# start of Information shown

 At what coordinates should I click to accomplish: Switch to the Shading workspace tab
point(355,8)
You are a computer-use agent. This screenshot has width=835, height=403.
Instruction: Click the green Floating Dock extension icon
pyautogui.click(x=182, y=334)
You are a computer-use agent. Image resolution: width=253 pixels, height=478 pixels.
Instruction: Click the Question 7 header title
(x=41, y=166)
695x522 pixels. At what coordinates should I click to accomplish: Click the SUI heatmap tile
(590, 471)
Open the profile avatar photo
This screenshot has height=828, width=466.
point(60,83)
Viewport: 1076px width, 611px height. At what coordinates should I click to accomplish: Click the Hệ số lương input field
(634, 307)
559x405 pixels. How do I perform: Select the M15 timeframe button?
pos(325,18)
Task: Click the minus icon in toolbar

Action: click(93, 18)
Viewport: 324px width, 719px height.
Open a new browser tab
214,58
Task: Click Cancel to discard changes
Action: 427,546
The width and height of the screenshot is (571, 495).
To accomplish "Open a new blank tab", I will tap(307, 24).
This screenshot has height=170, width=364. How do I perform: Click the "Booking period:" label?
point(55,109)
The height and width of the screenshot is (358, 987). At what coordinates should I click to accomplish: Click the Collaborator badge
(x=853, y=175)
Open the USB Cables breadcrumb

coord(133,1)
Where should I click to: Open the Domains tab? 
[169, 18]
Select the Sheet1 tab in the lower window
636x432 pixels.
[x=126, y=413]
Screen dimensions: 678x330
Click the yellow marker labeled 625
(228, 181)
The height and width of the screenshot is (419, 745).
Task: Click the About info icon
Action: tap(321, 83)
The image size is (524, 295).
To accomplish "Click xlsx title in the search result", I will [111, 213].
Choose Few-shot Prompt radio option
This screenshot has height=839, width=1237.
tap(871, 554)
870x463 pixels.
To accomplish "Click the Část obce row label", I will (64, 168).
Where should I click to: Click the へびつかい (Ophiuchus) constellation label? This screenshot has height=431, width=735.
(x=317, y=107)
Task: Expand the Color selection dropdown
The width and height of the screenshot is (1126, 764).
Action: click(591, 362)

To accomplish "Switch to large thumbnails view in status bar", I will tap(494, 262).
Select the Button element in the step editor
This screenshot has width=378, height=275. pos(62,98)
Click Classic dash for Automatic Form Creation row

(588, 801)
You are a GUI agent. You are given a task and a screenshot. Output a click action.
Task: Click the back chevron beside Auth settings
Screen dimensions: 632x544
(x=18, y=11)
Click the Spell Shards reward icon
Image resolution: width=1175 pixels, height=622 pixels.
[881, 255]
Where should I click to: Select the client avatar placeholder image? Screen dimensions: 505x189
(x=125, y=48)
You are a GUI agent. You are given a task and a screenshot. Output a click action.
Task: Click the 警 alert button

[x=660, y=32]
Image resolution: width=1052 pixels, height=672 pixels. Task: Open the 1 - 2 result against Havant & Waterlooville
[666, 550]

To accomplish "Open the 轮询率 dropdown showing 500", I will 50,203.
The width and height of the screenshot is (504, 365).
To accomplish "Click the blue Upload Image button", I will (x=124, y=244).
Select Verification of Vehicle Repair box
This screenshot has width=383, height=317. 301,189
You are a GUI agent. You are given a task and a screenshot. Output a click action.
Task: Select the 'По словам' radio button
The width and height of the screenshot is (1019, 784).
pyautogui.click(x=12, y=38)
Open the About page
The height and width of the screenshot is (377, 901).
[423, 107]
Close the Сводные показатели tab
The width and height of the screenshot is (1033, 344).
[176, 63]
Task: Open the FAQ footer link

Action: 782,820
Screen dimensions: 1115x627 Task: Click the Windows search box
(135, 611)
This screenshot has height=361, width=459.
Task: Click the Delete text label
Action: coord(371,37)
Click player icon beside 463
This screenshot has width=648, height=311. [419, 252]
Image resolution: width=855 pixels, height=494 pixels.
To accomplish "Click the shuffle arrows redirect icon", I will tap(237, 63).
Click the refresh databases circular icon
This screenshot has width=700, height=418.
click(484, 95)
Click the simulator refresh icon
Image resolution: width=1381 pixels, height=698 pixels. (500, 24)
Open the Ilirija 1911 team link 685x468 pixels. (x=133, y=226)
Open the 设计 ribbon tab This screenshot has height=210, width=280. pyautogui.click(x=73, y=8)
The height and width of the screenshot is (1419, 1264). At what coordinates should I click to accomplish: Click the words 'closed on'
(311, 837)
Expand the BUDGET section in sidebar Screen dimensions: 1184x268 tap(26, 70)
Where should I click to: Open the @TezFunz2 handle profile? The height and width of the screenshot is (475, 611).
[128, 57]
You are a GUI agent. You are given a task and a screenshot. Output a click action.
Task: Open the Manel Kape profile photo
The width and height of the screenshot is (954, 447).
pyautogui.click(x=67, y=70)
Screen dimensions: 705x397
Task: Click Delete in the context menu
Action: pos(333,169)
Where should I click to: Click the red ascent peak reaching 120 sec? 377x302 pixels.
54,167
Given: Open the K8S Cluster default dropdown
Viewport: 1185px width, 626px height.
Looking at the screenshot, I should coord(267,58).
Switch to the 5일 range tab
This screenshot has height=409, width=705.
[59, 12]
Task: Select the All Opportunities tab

# end of Information shown

**Directive:** Reproduce each line of the listing above word for word, from start to finish.

**Result of the task:**
 At what coordinates should I click to accomplish: Switch to the Shading workspace tab
point(355,8)
You are a computer-use agent. This screenshot has width=835, height=403.
Instruction: Click the green Floating Dock extension icon
pyautogui.click(x=182, y=334)
You are a computer-use agent. Image resolution: width=253 pixels, height=478 pixels.
Instruction: Click the Question 7 header title
(x=41, y=166)
695x522 pixels. At what coordinates should I click to accomplish: Click the SUI heatmap tile
(590, 471)
Open the profile avatar photo
This screenshot has height=828, width=466.
point(60,83)
Viewport: 1076px width, 611px height. At what coordinates should I click to accomplish: Click the Hệ số lương input field
(634, 307)
559x405 pixels. How do I perform: Select the M15 timeframe button?
pos(325,18)
Task: Click the minus icon in toolbar

Action: click(93, 18)
Viewport: 324px width, 719px height.
Open a new browser tab
214,58
Task: Click Cancel to discard changes
Action: 427,546
The width and height of the screenshot is (571, 495).
To accomplish "Open a new blank tab", I will tap(307, 24).
This screenshot has height=170, width=364. How do I perform: Click the "Booking period:" label?
point(55,109)
The height and width of the screenshot is (358, 987). At what coordinates should I click to accomplish: Click the Collaborator badge
(x=853, y=175)
Open the USB Cables breadcrumb

coord(133,1)
Where should I click to: Open the Domains tab? 
[169, 18]
Select the Sheet1 tab in the lower window
636x432 pixels.
[x=126, y=413]
Screen dimensions: 678x330
Click the yellow marker labeled 625
(228, 181)
The height and width of the screenshot is (419, 745).
Task: Click the About info icon
Action: tap(321, 83)
The image size is (524, 295).
To accomplish "Click xlsx title in the search result", I will [111, 213].
Choose Few-shot Prompt radio option
This screenshot has height=839, width=1237.
tap(871, 554)
870x463 pixels.
To accomplish "Click the Část obce row label", I will (64, 168).
Where should I click to: Click the へびつかい (Ophiuchus) constellation label? This screenshot has height=431, width=735.
(x=317, y=107)
Task: Expand the Color selection dropdown
The width and height of the screenshot is (1126, 764).
Action: click(591, 362)

To accomplish "Switch to large thumbnails view in status bar", I will tap(494, 262).
Select the Button element in the step editor
This screenshot has width=378, height=275. pos(62,98)
Click Classic dash for Automatic Form Creation row

(588, 801)
You are a GUI agent. You are given a task and a screenshot. Output a click action.
Task: Click the back chevron beside Auth settings
Screen dimensions: 632x544
(x=18, y=11)
Click the Spell Shards reward icon
Image resolution: width=1175 pixels, height=622 pixels.
[881, 255]
Where should I click to: Select the client avatar placeholder image? Screen dimensions: 505x189
(x=125, y=48)
You are a GUI agent. You are given a task and a screenshot. Output a click action.
Task: Click the 警 alert button

[x=660, y=32]
Image resolution: width=1052 pixels, height=672 pixels. Task: Open the 1 - 2 result against Havant & Waterlooville
[666, 550]

To accomplish "Open the 轮询率 dropdown showing 500", I will 50,203.
The width and height of the screenshot is (504, 365).
To accomplish "Click the blue Upload Image button", I will (x=124, y=244).
Select Verification of Vehicle Repair box
This screenshot has width=383, height=317. 301,189
You are a GUI agent. You are given a task and a screenshot. Output a click action.
Task: Select the 'По словам' radio button
The width and height of the screenshot is (1019, 784).
pyautogui.click(x=12, y=38)
Open the About page
The height and width of the screenshot is (377, 901).
[423, 107]
Close the Сводные показатели tab
The width and height of the screenshot is (1033, 344).
[176, 63]
Task: Open the FAQ footer link

Action: 782,820
Screen dimensions: 1115x627 Task: Click the Windows search box
(135, 611)
This screenshot has height=361, width=459.
Task: Click the Delete text label
Action: coord(371,37)
Click player icon beside 463
This screenshot has width=648, height=311. [419, 252]
Image resolution: width=855 pixels, height=494 pixels.
To accomplish "Click the shuffle arrows redirect icon", I will tap(237, 63).
Click the refresh databases circular icon
This screenshot has width=700, height=418.
click(484, 95)
Click the simulator refresh icon
Image resolution: width=1381 pixels, height=698 pixels. (500, 24)
Open the Ilirija 1911 team link 685x468 pixels. (x=133, y=226)
Open the 设计 ribbon tab This screenshot has height=210, width=280. pyautogui.click(x=73, y=8)
The height and width of the screenshot is (1419, 1264). At what coordinates should I click to accomplish: Click the words 'closed on'
(311, 837)
Expand the BUDGET section in sidebar Screen dimensions: 1184x268 tap(26, 70)
Where should I click to: Open the @TezFunz2 handle profile? The height and width of the screenshot is (475, 611).
[128, 57]
You are a GUI agent. You are given a task and a screenshot. Output a click action.
Task: Open the Manel Kape profile photo
The width and height of the screenshot is (954, 447).
pyautogui.click(x=67, y=70)
Screen dimensions: 705x397
Task: Click Delete in the context menu
Action: pos(333,169)
Where should I click to: Click the red ascent peak reaching 120 sec? 377x302 pixels.
54,167
Given: Open the K8S Cluster default dropdown
Viewport: 1185px width, 626px height.
Looking at the screenshot, I should coord(267,58).
Switch to the 5일 range tab
This screenshot has height=409, width=705.
[59, 12]
Task: Select the All Opportunities tab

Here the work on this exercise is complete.